Selang beberapa lama aku berjalan di lorong istana, aku pun sampai di tempat yang dituju. Taman yang didepannya terdapat beberapa akar yang melintang ke udara dan melingkar. Di akar yang melintang dan melingkar di udara itu terdapat kata selamat datang. Benar-benar terlihat indah dari luar.

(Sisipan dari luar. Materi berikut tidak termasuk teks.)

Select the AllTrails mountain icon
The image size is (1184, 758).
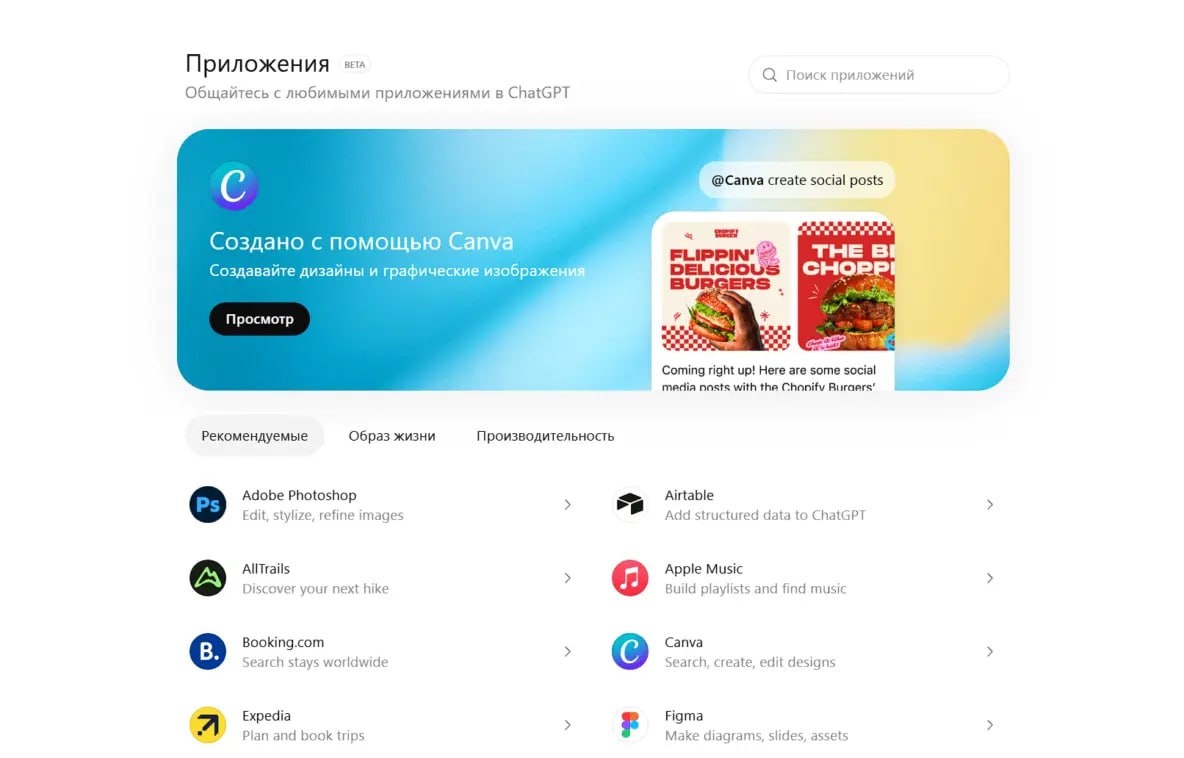coord(208,578)

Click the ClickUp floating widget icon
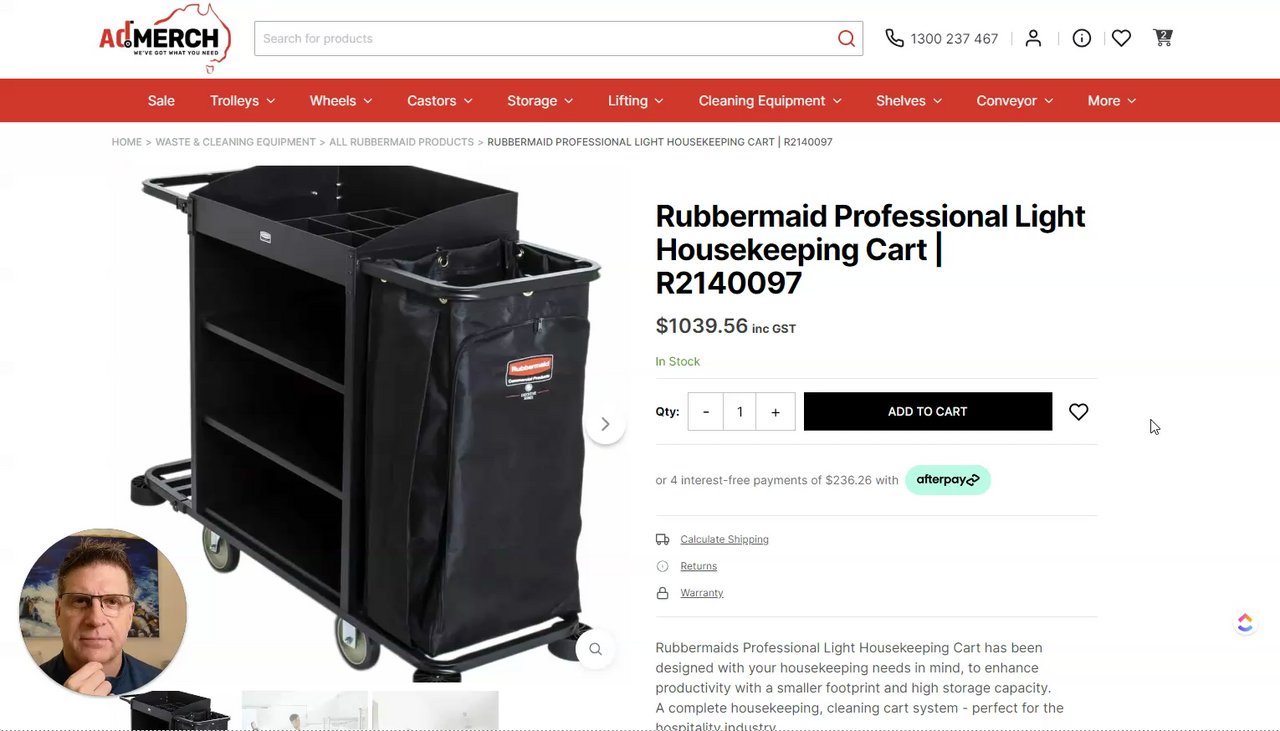point(1245,623)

Berjalan lagi menuju ke dalam. Terlihat pemandangan yang berbeda di dalamnya. Pemandangan dengan bunga yang terpampang rapih di sekitar kiri dan kanan. Pijakannya yang berubah menjadi rumput-rumput yang berukuran pendek karena habis terpotong. Ditambah, terdapat kolam renang di tengah-tengah taman. Sementara air dari kolam renang itu terdapat air mancur yang keluar dari tengah-tengahnya.

"Jadi ini ya, apa yang dikatakan oleh sang raja."

Tak luput mataku memandang lama pemandangan di taman bunga ini. Terasa indah, cantik, dan sejuk bagaikan berada di pedesaan.

Perlahan-lahan aku duduk di rumput, lalu mengubah duduk itu menjadi berbaring di atasnya. Mataku kini menatap langit yang cerah dan hamparan rumput yang dapat ku rasakan. Terasa halus dan nikmat layaknya berada di busa yang empuk.

Angin mulai mengenai tubuhku. Perlahan-lahan aku merasakan angin tersebut. Terasa sejuk dan nyaman, saking nyamannya aku sampai hampir dibuat terlelap tidur oleh angin sejuk tersebut. Meski saat ini sudah senja, ini tidaklah begitu menyilaukan.

Apakah ini yang dinamakan nikmat?

Mataku perlahan-lahan mulai terpejam, lalu tanpa aku sadari, aku telah tertidur dengan lelap.